*Directions*.
What is needed is an exact copy of the records, with the images left out.
[Start of section]
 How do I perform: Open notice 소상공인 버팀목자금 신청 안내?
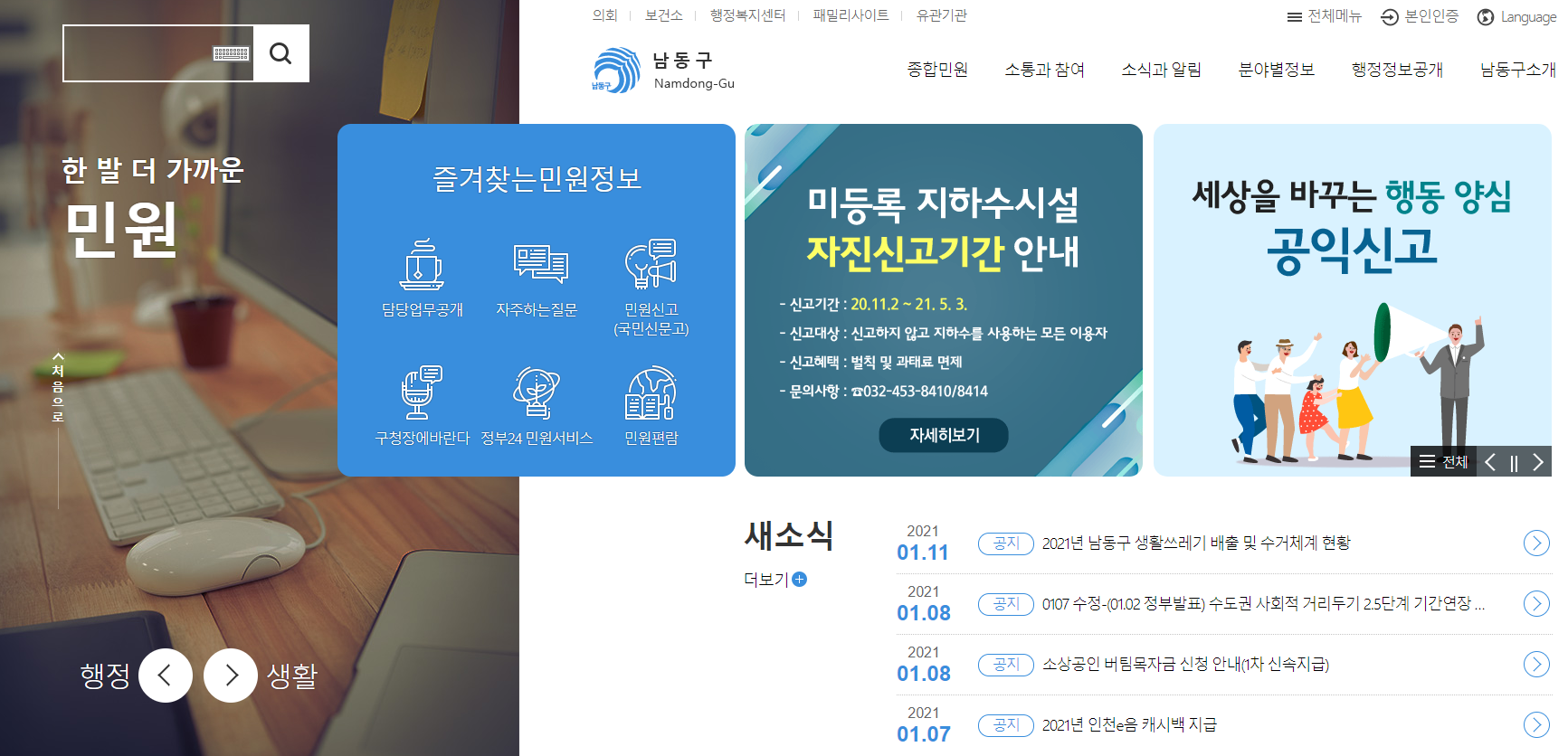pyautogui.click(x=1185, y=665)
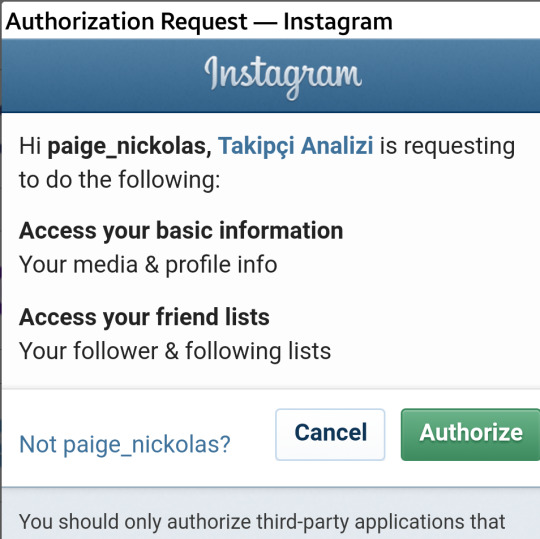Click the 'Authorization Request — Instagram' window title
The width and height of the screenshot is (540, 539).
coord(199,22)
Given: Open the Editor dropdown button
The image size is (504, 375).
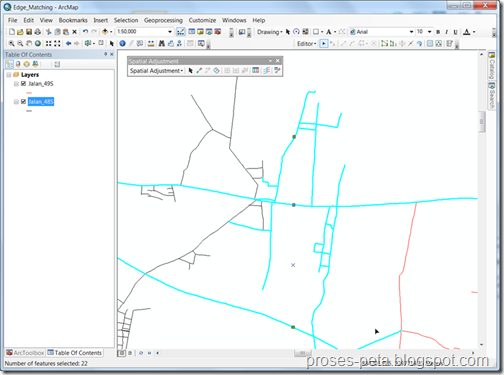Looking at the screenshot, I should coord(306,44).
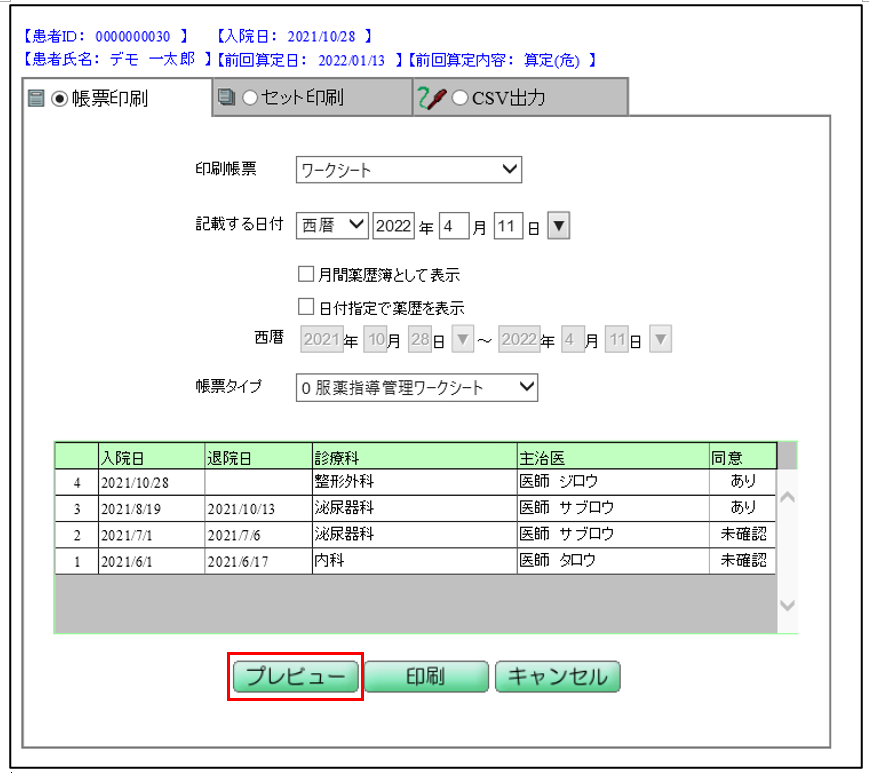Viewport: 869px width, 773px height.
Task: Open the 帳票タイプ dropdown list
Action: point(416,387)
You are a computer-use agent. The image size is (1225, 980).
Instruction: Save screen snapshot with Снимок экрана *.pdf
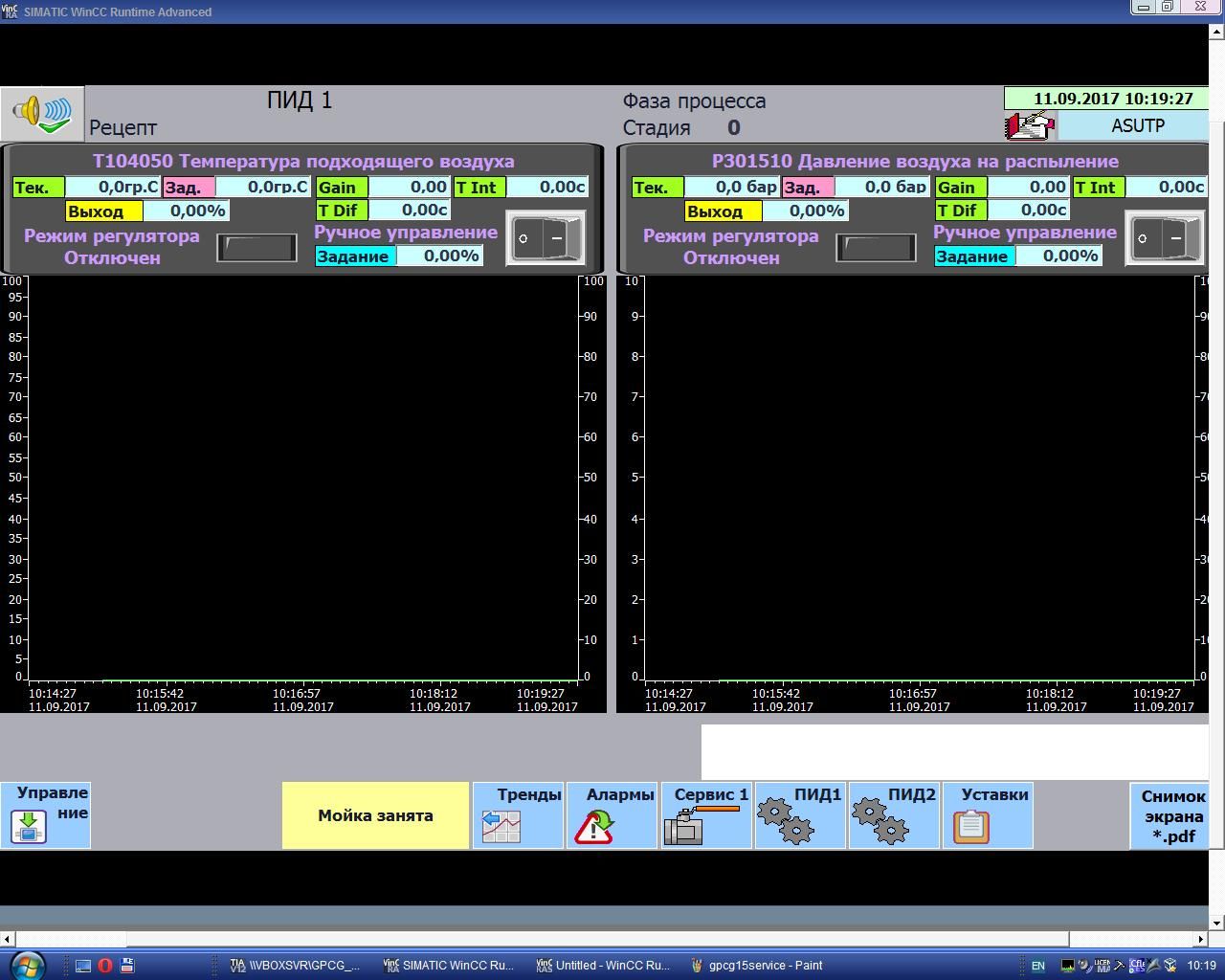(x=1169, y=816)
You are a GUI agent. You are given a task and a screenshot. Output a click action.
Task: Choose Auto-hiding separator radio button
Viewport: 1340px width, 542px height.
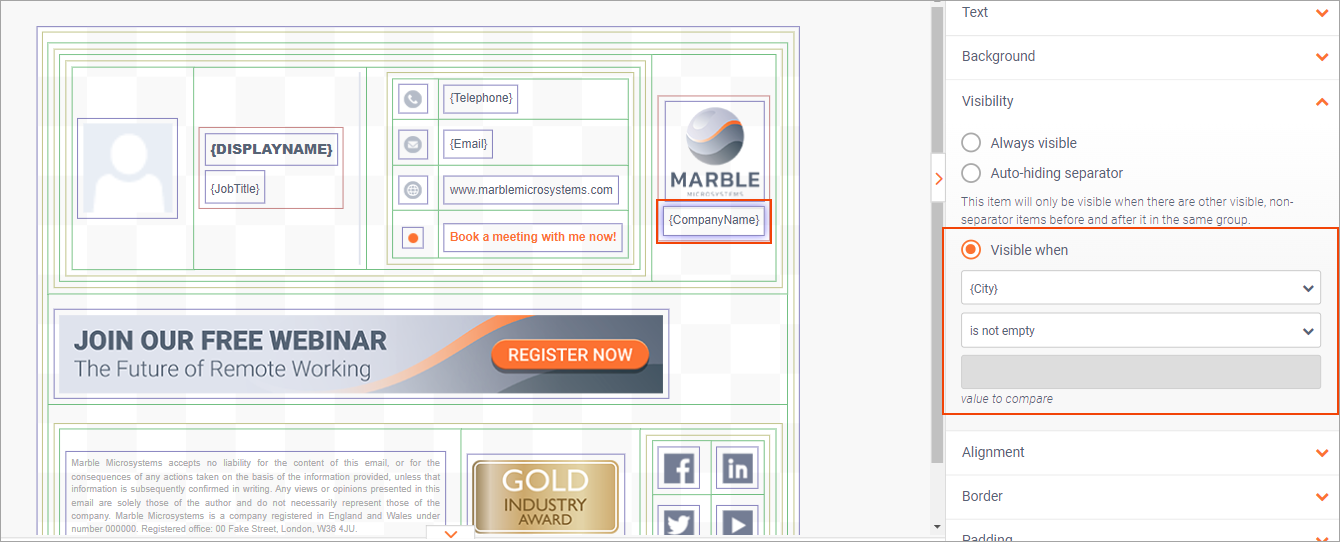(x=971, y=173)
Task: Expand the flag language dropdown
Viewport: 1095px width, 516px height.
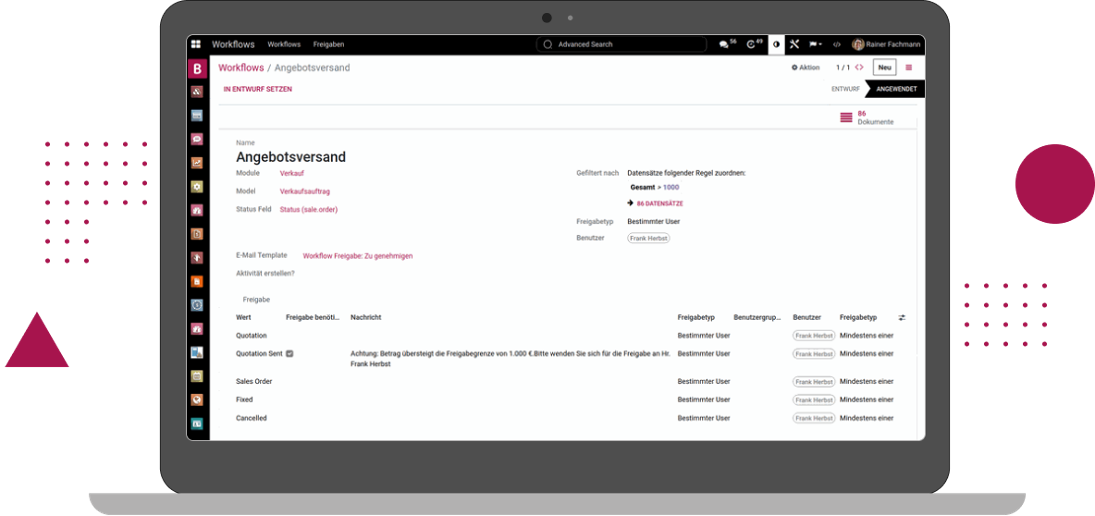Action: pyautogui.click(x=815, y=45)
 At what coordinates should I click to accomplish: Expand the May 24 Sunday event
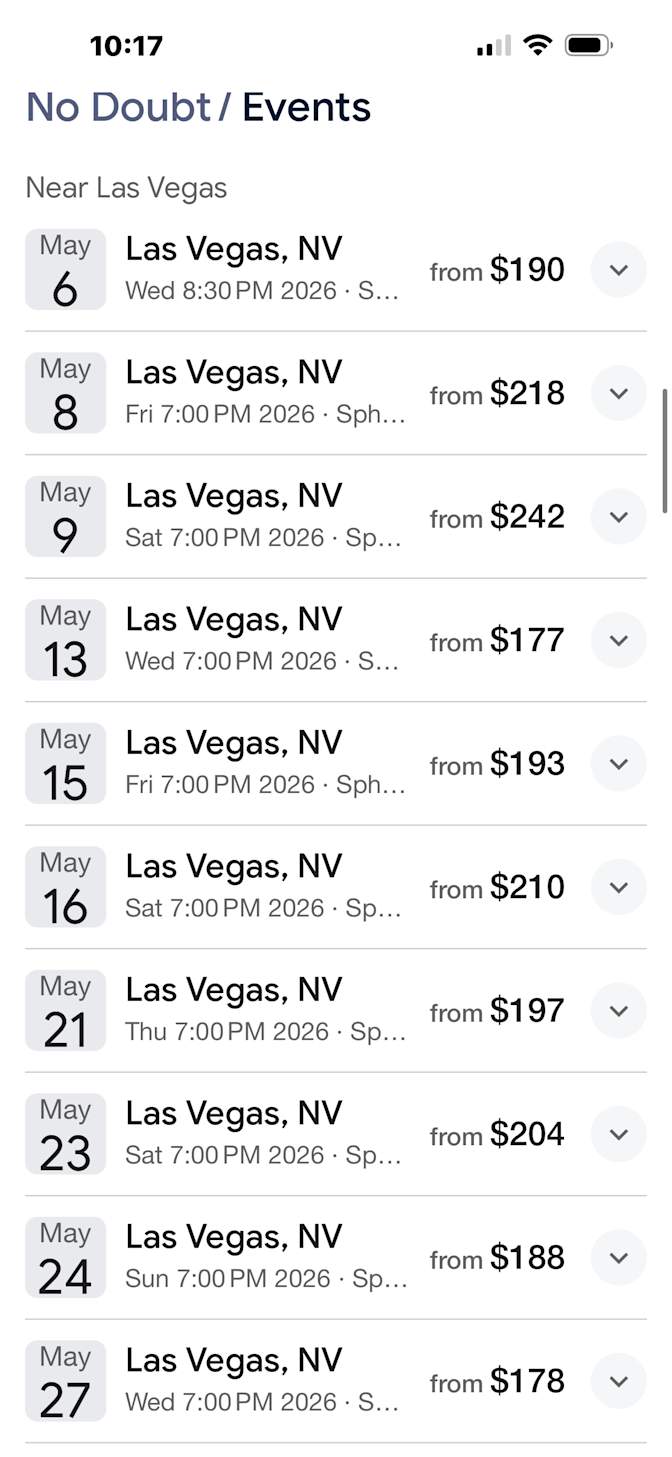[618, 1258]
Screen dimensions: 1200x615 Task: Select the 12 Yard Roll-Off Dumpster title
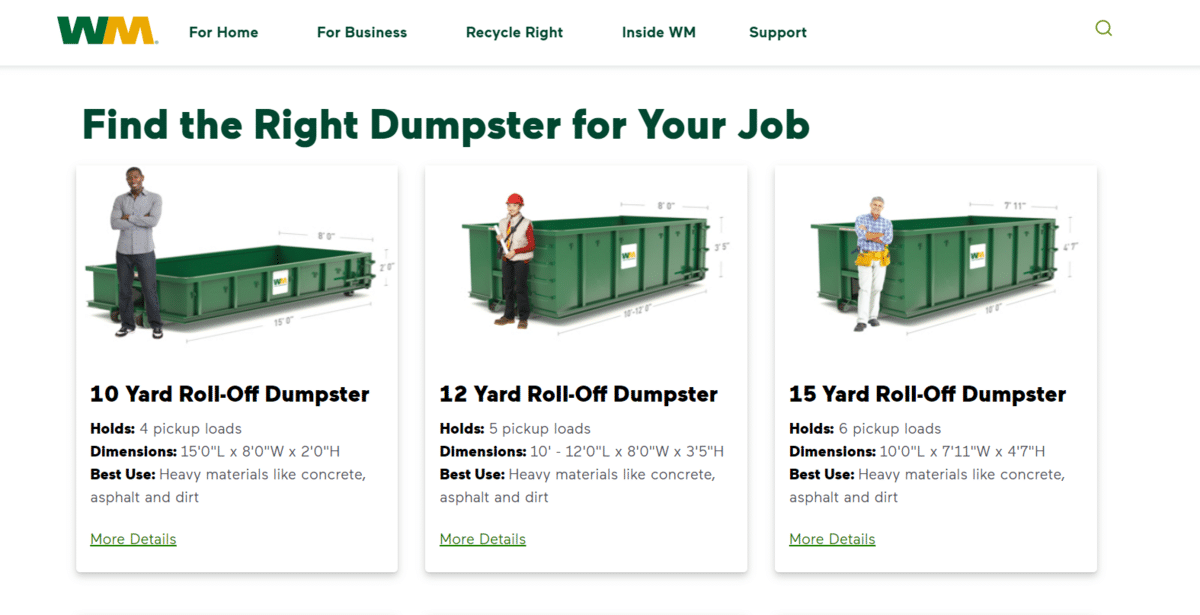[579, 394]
[End of section]
*Finished task*.
 How do I perform: Open notice 소상공인 버팀목자금 신청 안내?
pyautogui.click(x=1185, y=665)
Click the 'Authorization Request — Instagram' window title
The width and height of the screenshot is (540, 539).
coord(199,22)
Given: Open the Editor dropdown button
The image size is (504, 375).
Looking at the screenshot, I should coord(306,44).
Viewport: 869px width, 773px height.
Task: Open the 帳票タイプ dropdown list
Action: point(416,387)
You are a computer-use agent. The image size is (1225, 980).
Instruction: Save screen snapshot with Снимок экрана *.pdf
(x=1169, y=816)
You are a GUI agent. You are given a task and a screenshot. Output a click action.
Task: Choose Auto-hiding separator radio button
Viewport: 1340px width, 542px height.
(x=971, y=173)
Task: Expand the flag language dropdown
Viewport: 1095px width, 516px height.
Action: pyautogui.click(x=815, y=45)
 At what coordinates should I click to accomplish: Expand the May 24 Sunday event
[618, 1258]
Screen dimensions: 1200x615 Task: Select the 12 Yard Roll-Off Dumpster title
[579, 394]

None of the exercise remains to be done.